WHAT TO PRODUCE:
Copy the rows verbatim, from the line containing "Screen dimensions: 1439x746" up to and including the final line of the rows. Leave the pictures out of your copy.

..........

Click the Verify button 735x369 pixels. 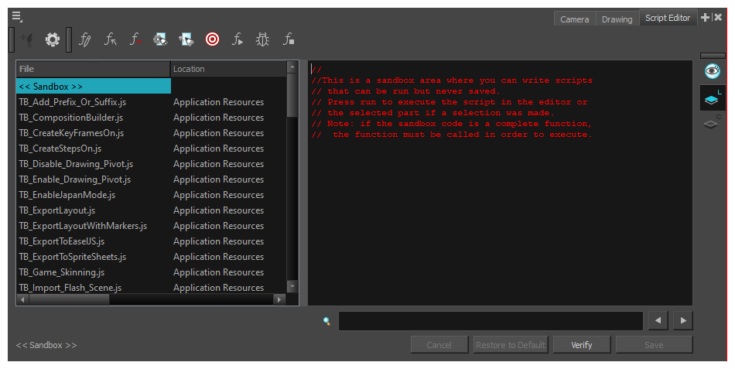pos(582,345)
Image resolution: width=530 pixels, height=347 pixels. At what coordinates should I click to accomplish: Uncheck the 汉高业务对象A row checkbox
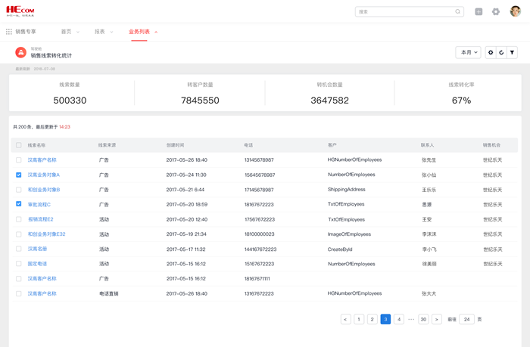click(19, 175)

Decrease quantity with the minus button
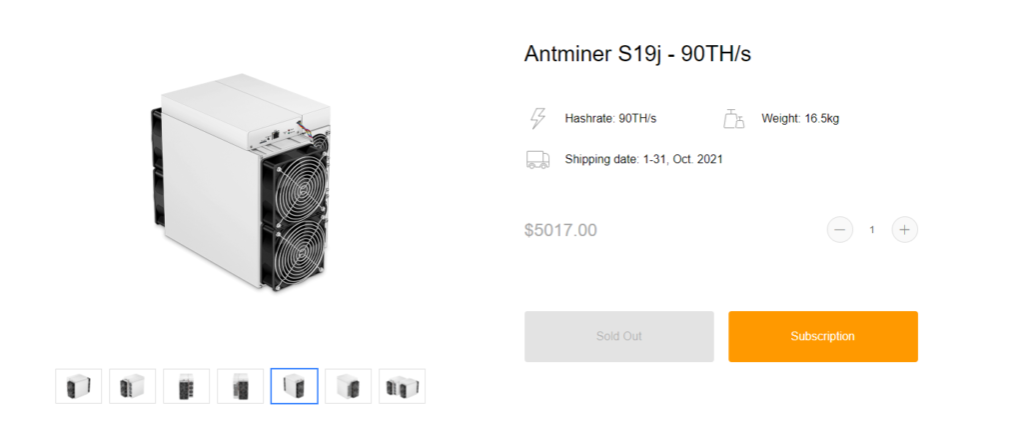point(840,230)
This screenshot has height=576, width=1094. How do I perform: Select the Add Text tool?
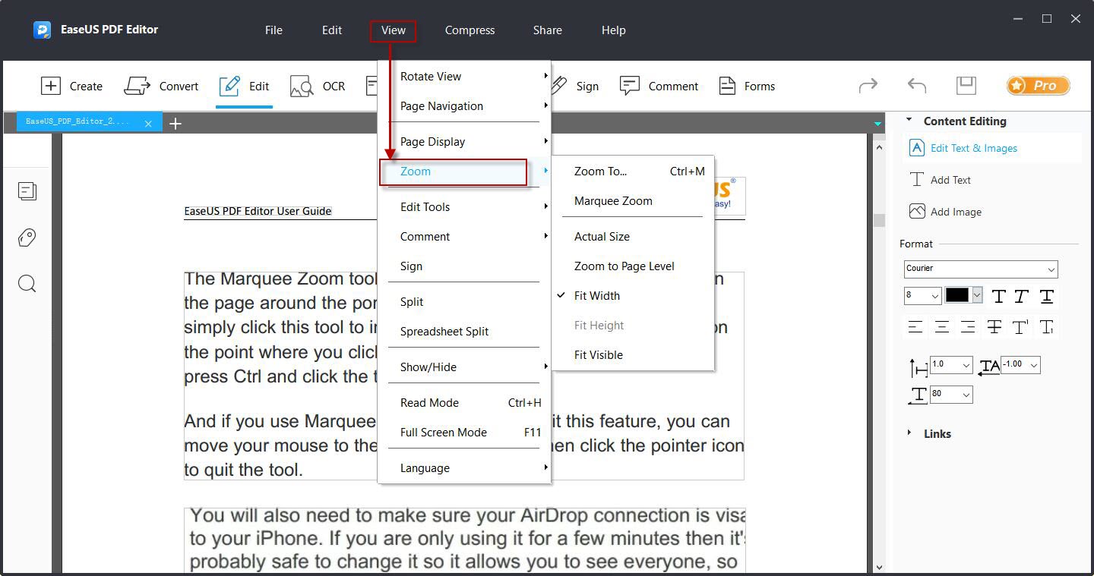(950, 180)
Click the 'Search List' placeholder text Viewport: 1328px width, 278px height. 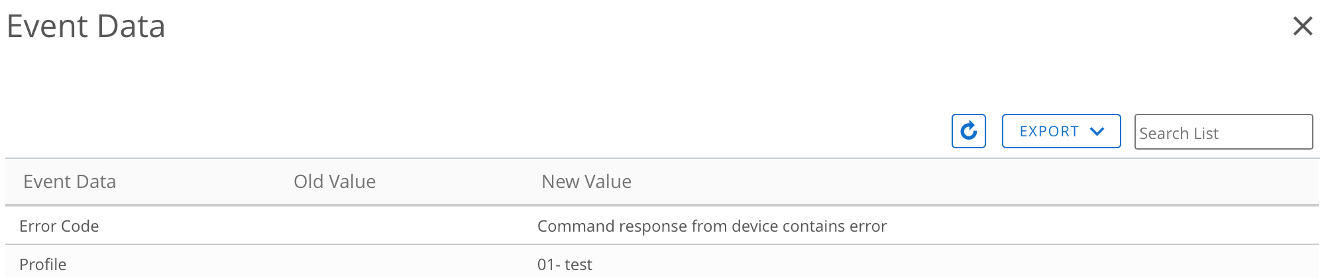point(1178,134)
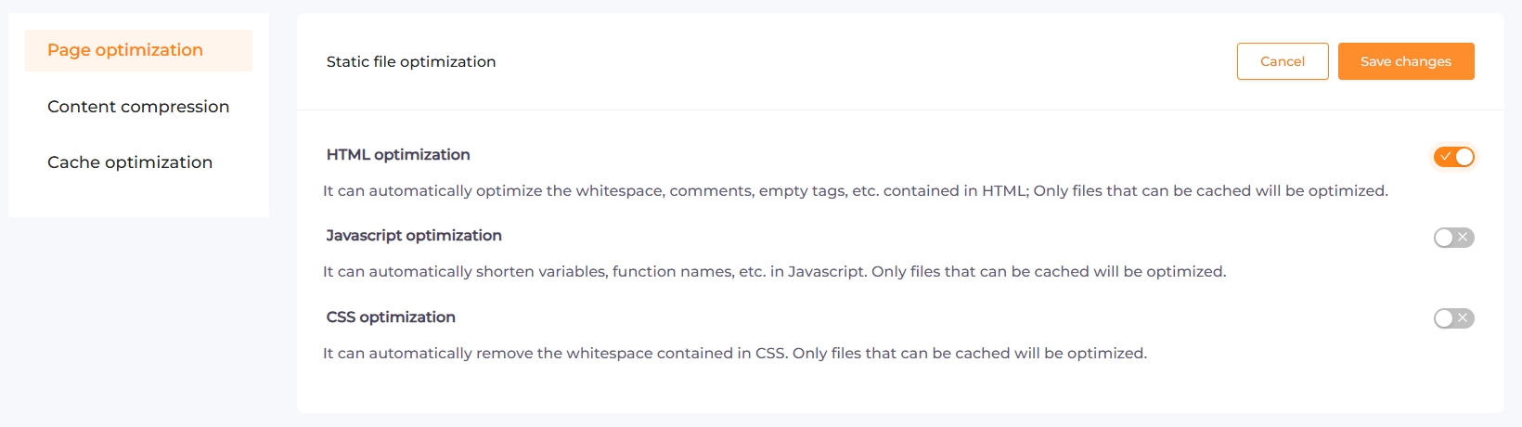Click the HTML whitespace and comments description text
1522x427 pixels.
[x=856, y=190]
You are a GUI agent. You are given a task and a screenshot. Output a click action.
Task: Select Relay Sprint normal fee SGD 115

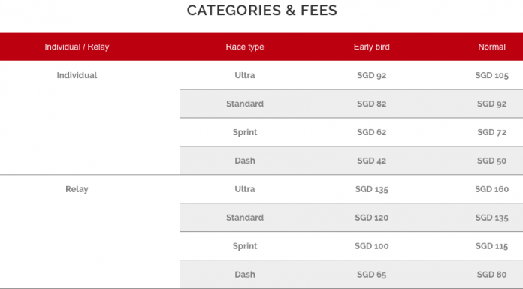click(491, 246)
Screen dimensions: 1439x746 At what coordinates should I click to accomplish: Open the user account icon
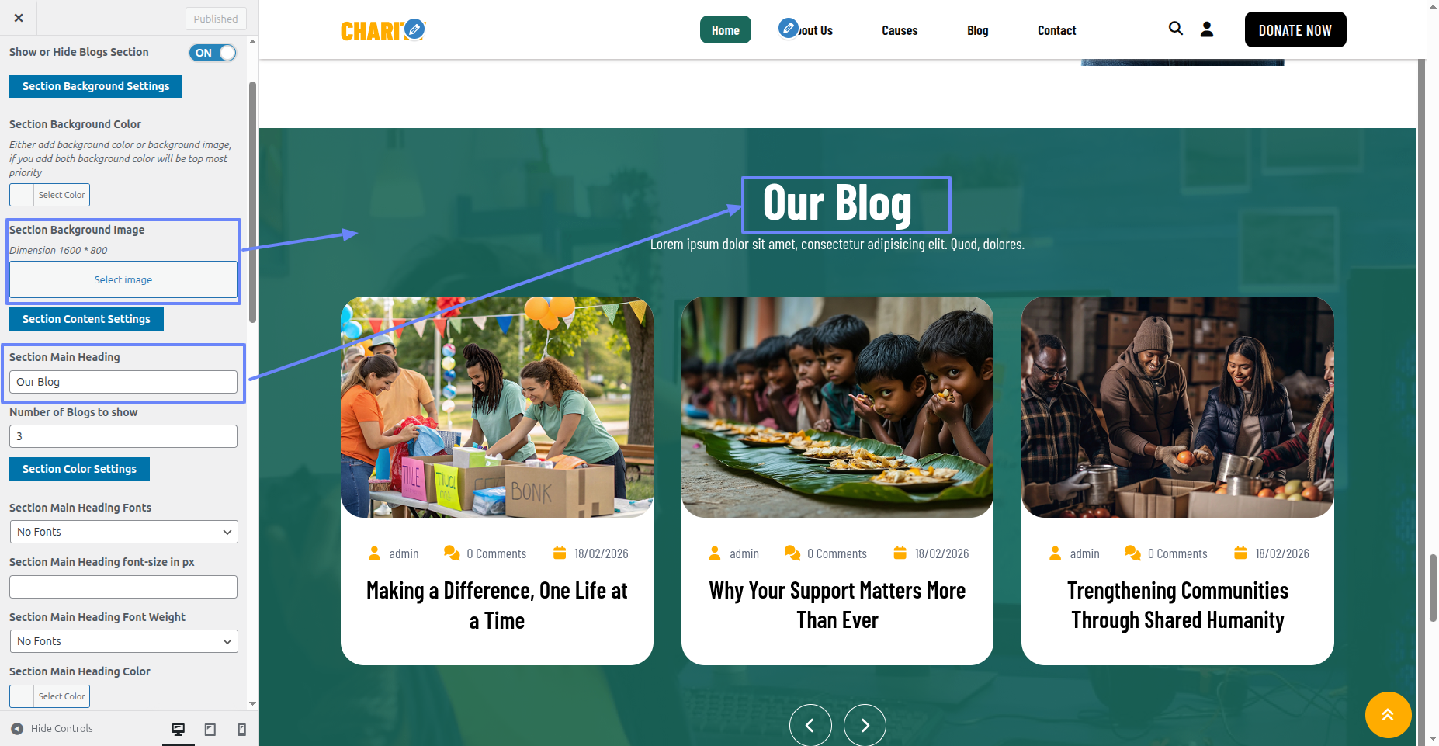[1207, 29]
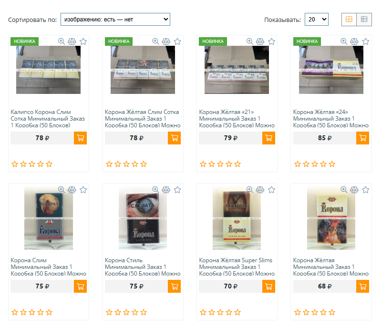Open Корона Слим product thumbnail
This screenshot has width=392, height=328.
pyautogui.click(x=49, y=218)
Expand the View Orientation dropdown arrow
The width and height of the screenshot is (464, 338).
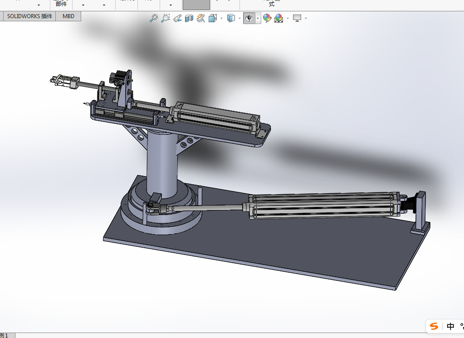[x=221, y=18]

..........

OUTPUT FOR THIS EXERCISE:
Screen dimensions: 1439x746 At what coordinates should I click to accomplish: Open the user account icon
[1207, 29]
Open Корона Слим product thumbnail
This screenshot has width=392, height=328.
pyautogui.click(x=49, y=218)
Expand the View Orientation dropdown arrow
The width and height of the screenshot is (464, 338).
[x=221, y=18]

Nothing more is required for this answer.